Après avoir vu dans le billet précédent pourquoi la traduction du père Amiot avait pu être qualifiée d’« imposture » par le sinologue britannique Lionel Giles, nous allons maintenant chercher à en comprendre les raisons.
Force est déjà de constater que le texte livré par le père Amiot est 2,5 fois plus long que les traductions modernes (24969 mots contre 9668 pour celle de Jean Lévi[1]).
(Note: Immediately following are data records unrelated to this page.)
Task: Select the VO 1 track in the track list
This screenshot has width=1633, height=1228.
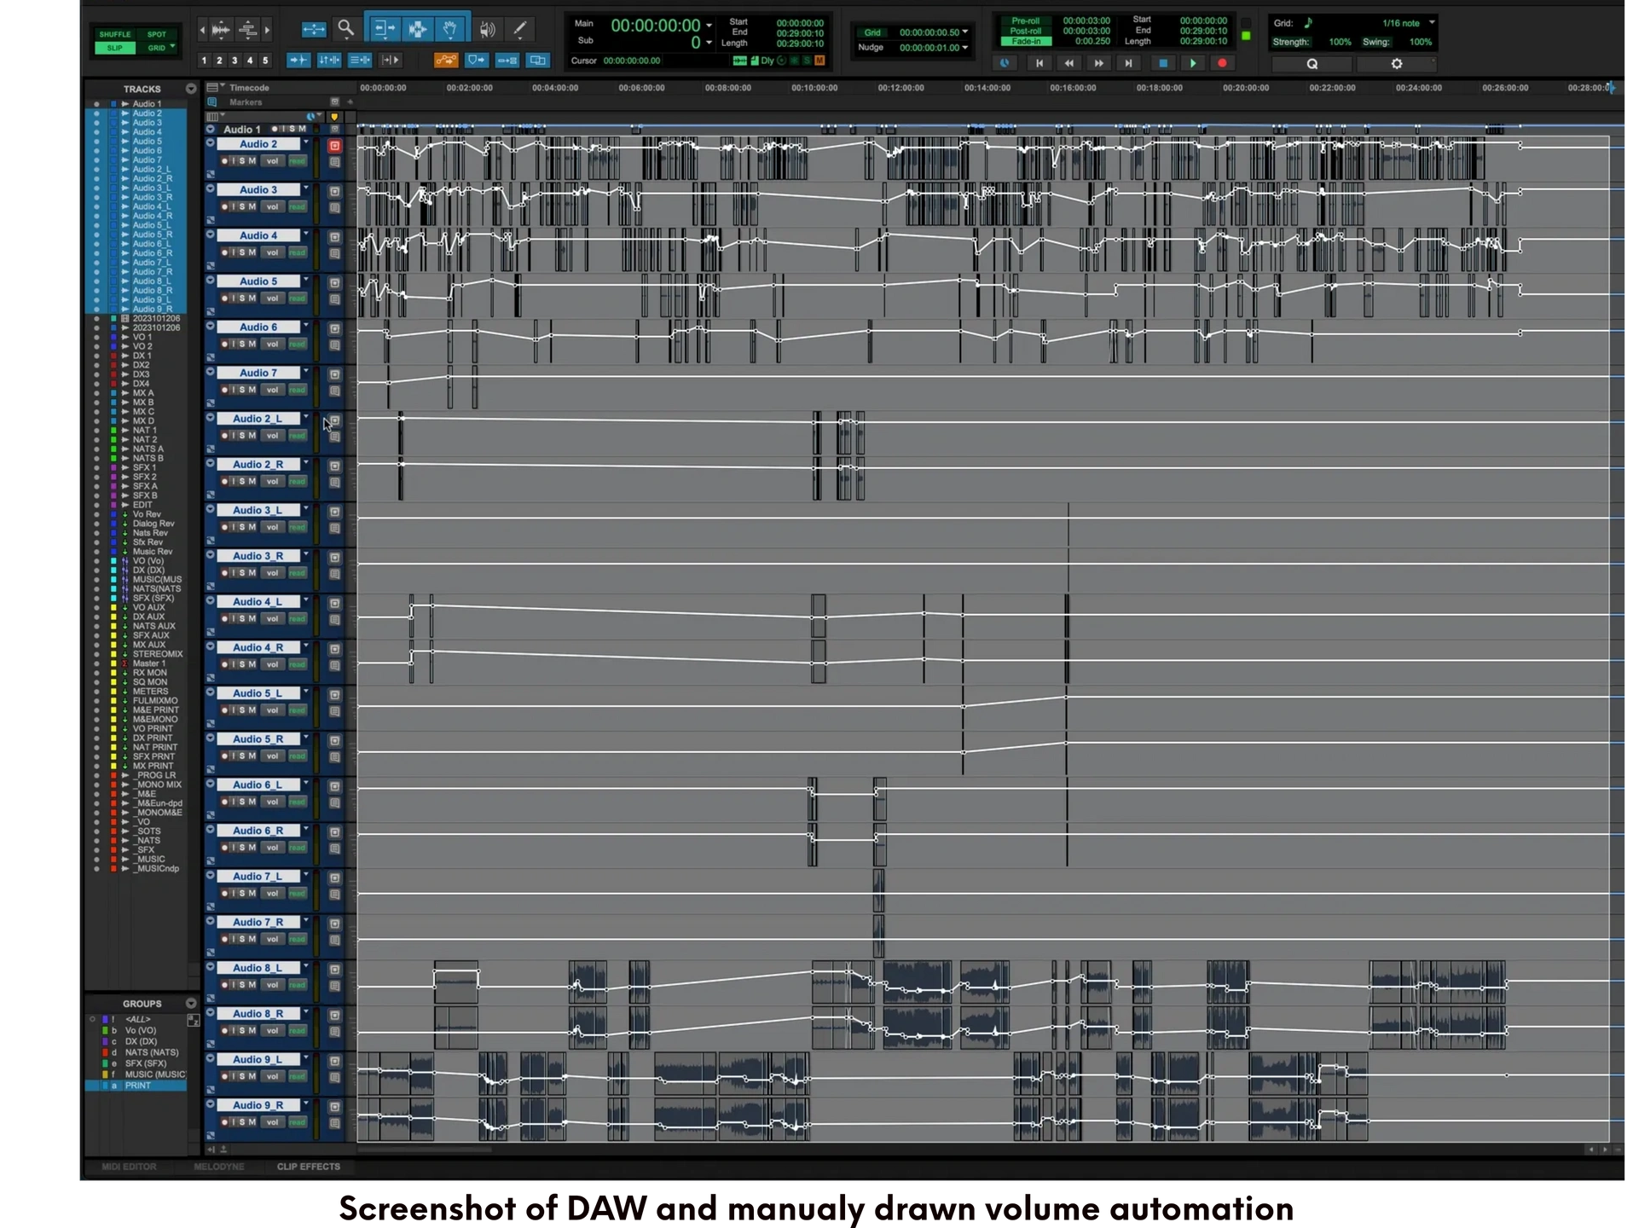Action: pyautogui.click(x=142, y=338)
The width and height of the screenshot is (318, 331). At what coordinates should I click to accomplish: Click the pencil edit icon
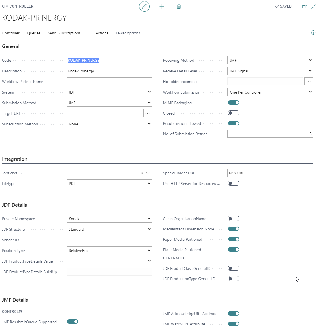[144, 6]
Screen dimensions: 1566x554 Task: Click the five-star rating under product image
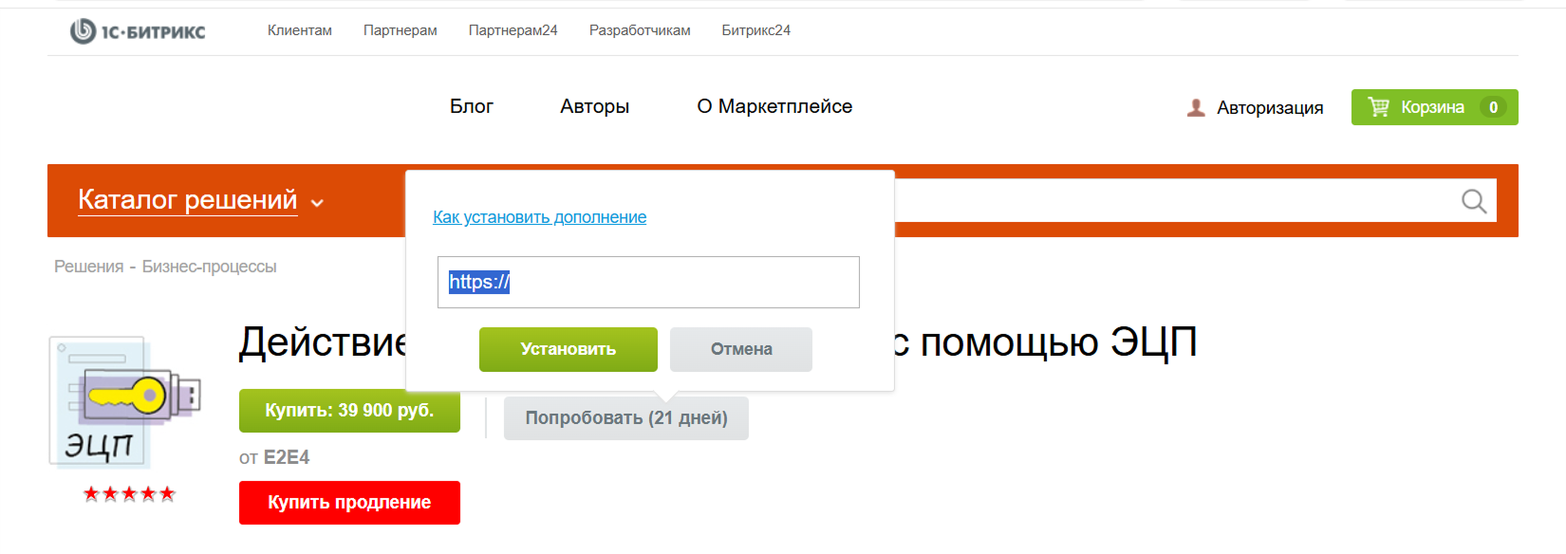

La raison en est que le père Amiot mêlait à sa traduction commentaires et explications de texte[2]. Le jésuite ne s’en cachait d’ailleurs pas :
« J’entrepris donc, non pas de traduire littéralement, mais de donner une idée de la manière dont les meilleurs auteurs chinois parlent de la guerre, d’expliquer d’après eux leurs préceptes militaires, en conservant leur style autant qu’il m’a été possible, sans défigurer notre langue, et en donnant quelque jour à leurs idées, lorsqu’elles étaient enveloppées dans les ténèbres de la métaphore, de l’amphibologie, de l’énigme ou de l’obscurité. » (Discours du traducteur in Art militaire des Chinois, 1772, pp. 6 à 9.)
Il est cependant curieux d’observer que si de nombreux commentaires sont inclus dans le texte, certains en revanche figurent en note de bas page :
« Il y a, dit le commentateur, neuf sortes de terrains où une armée peut se trouver ; il y a par conséquent neuf sortes de lieux sur lesquels elle peut combattre ; par conséquent encore il y a neuf manières différentes d’employer les troupes, neuf manières de vaincre l’ennemi, neuf manières de tirer parti de ses avantages, et neuf manières de profiter de ses pertes mêmes. C’est pour mieux faire sentir la nécessité de bien connaître le terrain, que Sun-tse revient plus d’une fois au même sujet, et qu’il place cet article immédiatement après celui où il traite expressément de la connaissance du terrain. » (chapitre 11)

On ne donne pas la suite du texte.